> **ABOUT THIS TASK**
What you need to produce from the material below is an exact transcription of the lines from the one with "[combobox] (1152, 376)" through the one with "Contact (1141, 1406)", both included, and no other line.

> **INPUT**
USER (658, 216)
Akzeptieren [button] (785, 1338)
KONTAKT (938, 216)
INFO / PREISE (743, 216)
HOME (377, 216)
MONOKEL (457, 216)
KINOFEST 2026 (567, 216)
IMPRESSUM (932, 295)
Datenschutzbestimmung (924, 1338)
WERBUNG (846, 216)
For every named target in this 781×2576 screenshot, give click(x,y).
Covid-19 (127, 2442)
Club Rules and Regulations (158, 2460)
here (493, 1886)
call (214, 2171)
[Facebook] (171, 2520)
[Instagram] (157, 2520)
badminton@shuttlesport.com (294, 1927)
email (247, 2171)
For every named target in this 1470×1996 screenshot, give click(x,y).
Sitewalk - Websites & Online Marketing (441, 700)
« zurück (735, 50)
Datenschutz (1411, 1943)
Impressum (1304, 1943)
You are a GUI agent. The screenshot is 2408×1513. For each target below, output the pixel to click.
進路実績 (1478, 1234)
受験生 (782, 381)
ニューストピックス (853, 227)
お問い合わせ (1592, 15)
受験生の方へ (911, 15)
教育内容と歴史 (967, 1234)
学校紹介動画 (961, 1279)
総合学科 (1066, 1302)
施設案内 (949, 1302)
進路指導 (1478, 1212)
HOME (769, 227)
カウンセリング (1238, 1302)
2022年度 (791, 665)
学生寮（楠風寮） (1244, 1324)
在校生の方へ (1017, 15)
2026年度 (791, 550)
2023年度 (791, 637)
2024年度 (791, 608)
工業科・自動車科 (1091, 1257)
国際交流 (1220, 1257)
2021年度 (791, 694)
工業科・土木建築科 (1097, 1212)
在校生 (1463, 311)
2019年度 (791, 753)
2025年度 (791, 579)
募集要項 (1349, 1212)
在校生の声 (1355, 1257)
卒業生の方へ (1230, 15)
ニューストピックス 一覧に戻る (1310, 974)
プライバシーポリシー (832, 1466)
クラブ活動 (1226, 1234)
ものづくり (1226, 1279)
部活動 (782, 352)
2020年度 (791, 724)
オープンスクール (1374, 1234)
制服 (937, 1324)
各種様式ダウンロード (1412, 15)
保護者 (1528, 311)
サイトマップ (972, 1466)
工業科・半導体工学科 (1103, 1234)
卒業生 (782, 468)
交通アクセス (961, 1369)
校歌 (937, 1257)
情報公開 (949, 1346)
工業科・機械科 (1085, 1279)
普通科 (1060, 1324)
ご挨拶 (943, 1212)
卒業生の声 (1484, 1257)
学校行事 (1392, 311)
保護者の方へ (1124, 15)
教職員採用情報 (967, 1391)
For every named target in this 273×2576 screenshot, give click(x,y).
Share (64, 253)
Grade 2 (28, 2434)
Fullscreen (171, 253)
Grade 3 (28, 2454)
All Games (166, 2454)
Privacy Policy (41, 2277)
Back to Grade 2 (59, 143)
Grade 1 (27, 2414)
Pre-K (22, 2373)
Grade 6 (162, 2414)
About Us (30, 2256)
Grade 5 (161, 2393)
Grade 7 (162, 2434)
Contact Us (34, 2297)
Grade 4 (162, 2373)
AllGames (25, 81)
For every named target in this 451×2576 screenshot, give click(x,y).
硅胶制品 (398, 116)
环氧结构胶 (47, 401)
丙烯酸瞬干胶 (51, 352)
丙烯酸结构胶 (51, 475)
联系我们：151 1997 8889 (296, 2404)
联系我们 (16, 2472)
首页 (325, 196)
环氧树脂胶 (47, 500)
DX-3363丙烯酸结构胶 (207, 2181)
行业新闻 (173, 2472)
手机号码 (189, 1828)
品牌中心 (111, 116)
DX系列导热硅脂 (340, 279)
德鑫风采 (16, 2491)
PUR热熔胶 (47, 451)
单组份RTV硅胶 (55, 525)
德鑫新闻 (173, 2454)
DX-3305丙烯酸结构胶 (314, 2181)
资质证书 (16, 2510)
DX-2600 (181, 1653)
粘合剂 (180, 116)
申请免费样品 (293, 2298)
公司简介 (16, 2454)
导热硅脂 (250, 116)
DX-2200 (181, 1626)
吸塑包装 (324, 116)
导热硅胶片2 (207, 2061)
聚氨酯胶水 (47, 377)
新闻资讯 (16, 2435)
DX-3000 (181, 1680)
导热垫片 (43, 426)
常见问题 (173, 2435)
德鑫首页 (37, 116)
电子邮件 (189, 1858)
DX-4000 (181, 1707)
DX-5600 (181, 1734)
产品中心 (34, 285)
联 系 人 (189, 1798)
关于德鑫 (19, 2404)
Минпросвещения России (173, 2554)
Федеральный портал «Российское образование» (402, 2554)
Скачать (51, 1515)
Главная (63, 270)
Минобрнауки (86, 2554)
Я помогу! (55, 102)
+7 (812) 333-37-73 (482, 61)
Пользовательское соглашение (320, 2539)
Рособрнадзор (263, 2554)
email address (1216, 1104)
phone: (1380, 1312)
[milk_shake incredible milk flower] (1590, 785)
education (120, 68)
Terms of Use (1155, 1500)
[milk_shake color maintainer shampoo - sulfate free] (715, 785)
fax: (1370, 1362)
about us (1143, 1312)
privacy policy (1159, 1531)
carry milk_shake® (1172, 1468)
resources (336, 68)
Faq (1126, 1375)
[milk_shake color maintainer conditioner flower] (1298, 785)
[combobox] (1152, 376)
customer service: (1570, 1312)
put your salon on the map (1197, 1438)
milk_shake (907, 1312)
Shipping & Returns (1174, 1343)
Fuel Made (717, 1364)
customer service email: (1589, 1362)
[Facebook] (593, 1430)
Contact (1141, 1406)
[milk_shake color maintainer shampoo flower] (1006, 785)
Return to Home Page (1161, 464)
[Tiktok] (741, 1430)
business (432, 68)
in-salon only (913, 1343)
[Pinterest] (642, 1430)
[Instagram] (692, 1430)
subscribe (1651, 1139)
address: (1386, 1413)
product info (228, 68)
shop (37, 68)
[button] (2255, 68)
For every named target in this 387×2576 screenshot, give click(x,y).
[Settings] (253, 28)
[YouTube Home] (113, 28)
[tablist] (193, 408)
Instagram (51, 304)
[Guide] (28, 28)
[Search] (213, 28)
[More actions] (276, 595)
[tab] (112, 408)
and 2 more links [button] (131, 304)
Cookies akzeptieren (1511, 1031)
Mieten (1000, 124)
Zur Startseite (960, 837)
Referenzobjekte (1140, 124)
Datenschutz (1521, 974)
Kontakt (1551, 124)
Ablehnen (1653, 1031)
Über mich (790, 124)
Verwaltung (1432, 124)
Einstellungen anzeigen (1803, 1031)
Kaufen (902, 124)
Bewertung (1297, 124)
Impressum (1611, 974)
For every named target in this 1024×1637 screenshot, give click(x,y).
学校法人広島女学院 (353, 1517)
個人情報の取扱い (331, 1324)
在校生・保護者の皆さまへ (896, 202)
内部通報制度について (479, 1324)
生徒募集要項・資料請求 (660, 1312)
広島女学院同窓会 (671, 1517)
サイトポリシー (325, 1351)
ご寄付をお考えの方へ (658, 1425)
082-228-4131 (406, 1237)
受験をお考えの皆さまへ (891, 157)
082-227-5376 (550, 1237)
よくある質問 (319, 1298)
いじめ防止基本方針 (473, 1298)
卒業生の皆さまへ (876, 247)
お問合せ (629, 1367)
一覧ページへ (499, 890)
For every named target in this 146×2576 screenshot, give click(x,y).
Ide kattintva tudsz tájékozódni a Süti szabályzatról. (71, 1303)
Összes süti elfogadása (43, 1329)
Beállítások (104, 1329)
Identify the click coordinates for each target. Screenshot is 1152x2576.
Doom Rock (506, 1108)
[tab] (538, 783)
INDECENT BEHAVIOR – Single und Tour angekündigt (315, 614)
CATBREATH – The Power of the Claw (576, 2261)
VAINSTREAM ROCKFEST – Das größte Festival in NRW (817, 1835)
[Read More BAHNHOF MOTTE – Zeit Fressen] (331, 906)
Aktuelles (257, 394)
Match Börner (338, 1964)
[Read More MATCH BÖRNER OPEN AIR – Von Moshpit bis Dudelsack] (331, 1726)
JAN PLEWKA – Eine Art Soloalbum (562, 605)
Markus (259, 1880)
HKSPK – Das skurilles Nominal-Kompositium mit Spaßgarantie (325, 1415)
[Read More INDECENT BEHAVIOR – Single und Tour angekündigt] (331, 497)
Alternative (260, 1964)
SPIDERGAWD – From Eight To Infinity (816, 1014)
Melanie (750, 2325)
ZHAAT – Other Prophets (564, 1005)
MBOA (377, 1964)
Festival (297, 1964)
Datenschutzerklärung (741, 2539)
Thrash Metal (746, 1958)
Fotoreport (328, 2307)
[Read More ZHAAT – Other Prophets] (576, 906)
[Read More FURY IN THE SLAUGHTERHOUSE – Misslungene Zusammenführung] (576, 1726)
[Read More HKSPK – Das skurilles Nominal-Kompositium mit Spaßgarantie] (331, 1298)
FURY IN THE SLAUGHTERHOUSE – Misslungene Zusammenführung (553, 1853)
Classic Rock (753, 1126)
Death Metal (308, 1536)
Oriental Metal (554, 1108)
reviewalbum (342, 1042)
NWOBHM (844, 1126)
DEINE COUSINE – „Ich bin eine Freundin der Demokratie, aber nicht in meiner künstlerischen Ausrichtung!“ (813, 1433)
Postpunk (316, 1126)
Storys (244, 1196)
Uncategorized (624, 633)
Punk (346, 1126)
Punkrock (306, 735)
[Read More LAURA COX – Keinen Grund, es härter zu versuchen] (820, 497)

> **RESULT**
[combobox] (1152, 376)
customer service: (1570, 1312)
put your salon on the map (1197, 1438)
milk_shake (907, 1312)
Shipping & Returns (1174, 1343)
Fuel Made (717, 1364)
customer service email: (1589, 1362)
[Facebook] (593, 1430)
Contact (1141, 1406)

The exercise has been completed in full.